The song uncannily, wonderfully, and accurately matches my vivid experiences while overcoming bereavement, verse by verse. It's as if I myself had written it:

Memory rushes in
Then washes you away
I am losing you to the sea

As you're gone, all that remains from you is your memories. But long-term memory has the property that every time you summon an old memory, you rewrite it. It's a fact that our memories of events past are not the memories of the event itself, but memories of the last time you reminisced the event. Therefore, every time a wave of memory brings you, it washes you away. So I lose you a bit, as you become less and less of the real, factual "you" and more of my invention. This is sad, but it is also regrettably beneficial, since my life must go on and I must learn to let go of your constant presence.

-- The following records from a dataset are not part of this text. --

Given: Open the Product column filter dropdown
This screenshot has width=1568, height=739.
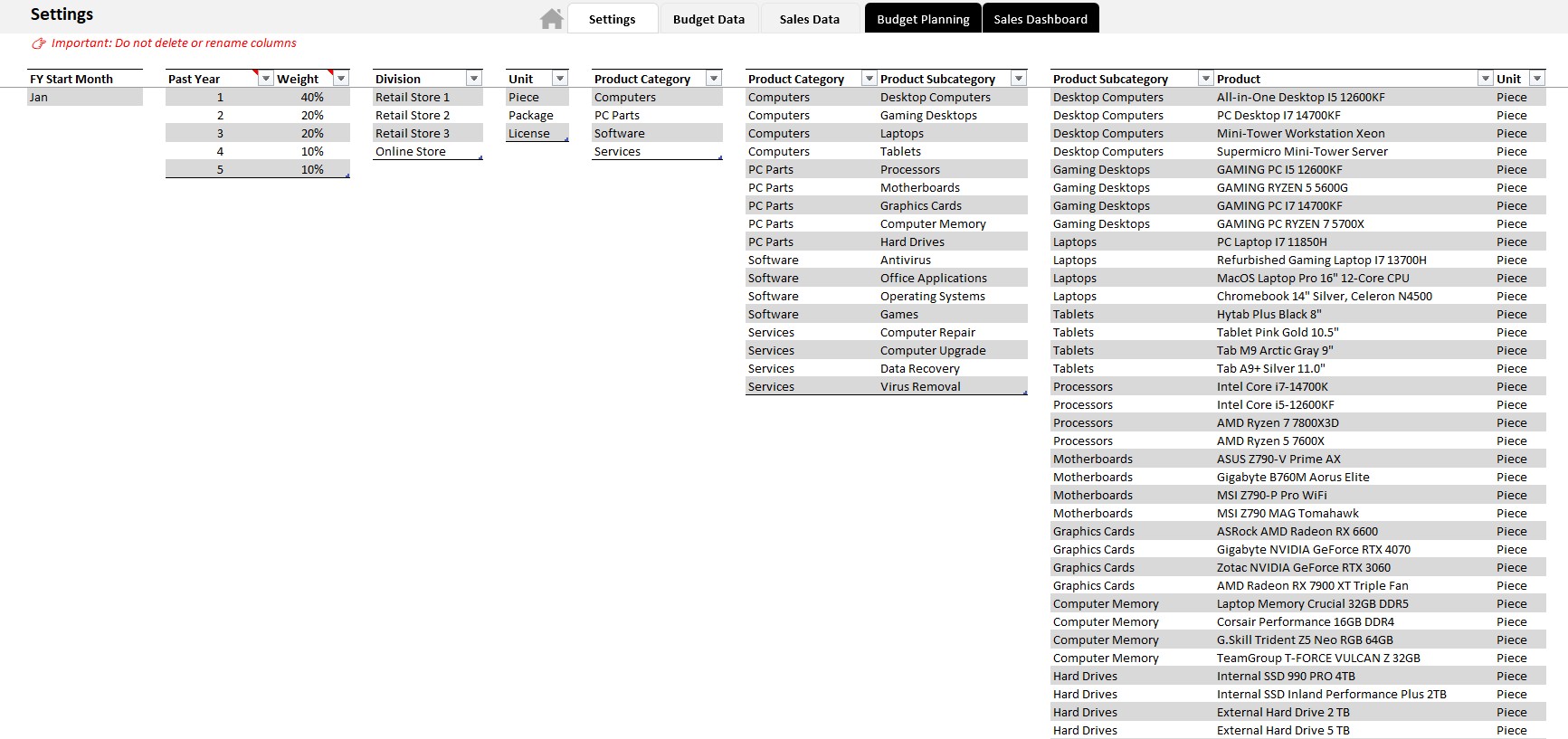Looking at the screenshot, I should 1485,79.
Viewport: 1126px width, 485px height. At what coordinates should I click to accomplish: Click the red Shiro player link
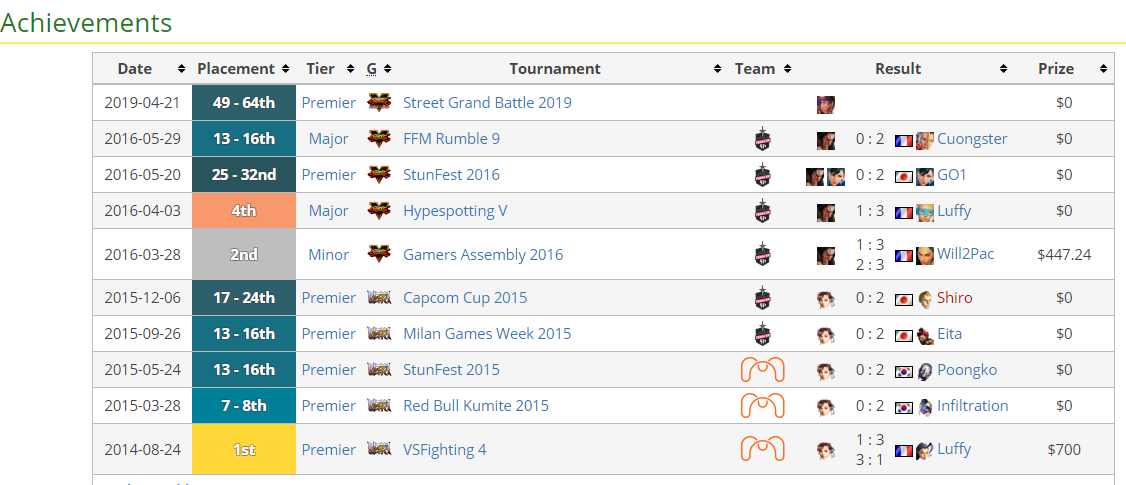click(x=954, y=297)
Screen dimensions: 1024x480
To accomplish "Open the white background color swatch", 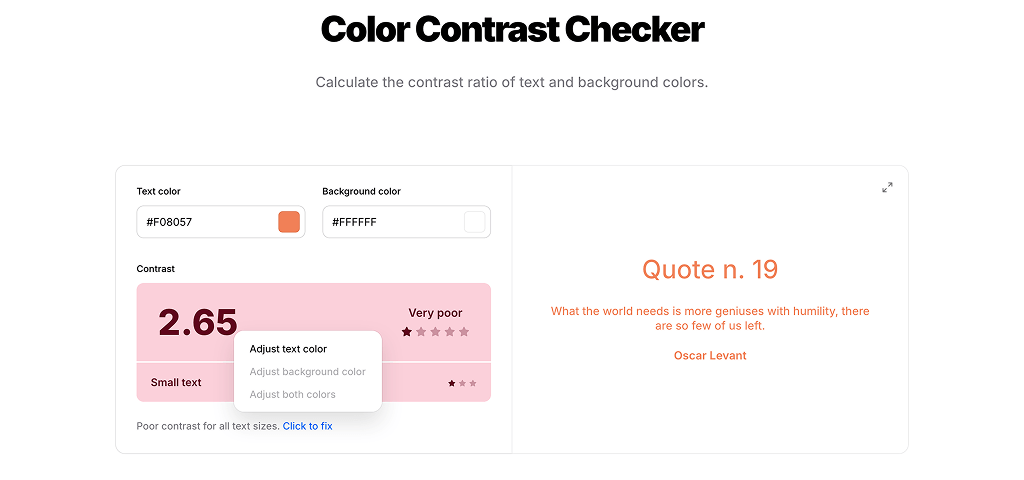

I'll break from the weight of my mind
But your ghost I will gladly bear

In order to survive my period of grief I will have no choice but to put a stop to the circular, self-destructive ruminating on the painful thoughts of your loss, that weight me down and prevent me from going on ("I'll break from the weight of my mind"), but this does not at all mean I will forget you. Because I will do treasure my best memories of who you were —especially the good ones— within me, and will share them with others, and pay testimony to who you were, thus offering myself as a vessel or receptacle for your spirit ("your ghost I will gladly bear").

And with all your grief in my arms
I will labor by singing light

I vow to overcome my bereavement and keep on being a working, productive, even happy being ("I will labor by singing light"), but this will be despite wearing the indelible mark of my grieving on me, irreversibly, even with some sort of sad pride, like a tattoo ("with all your grief in my arms")

I'll keep my lanterns lit (×8)

Sometime my bereavement period will end and I will no longer be incapacitated by grief, but I will never, never fail to be faithful to you and your legacy, and as long as I live, I will bear witness to you and the many fruits of your life.

If you had a single flaw
You just could not last forever, could you?
You just could not last for me

This last verse, which works as an intimate epilog, quite explains itself. It's a wonderful mixture of love and reproach: you were perfect in all ways except in one: you failed me by depriving me of your presence. So a bittersweet part of my grief is that, even though you didn't become ill and die on purpose, I'm, in some childish, irrational way, a tiny bit mad at you for leaving me.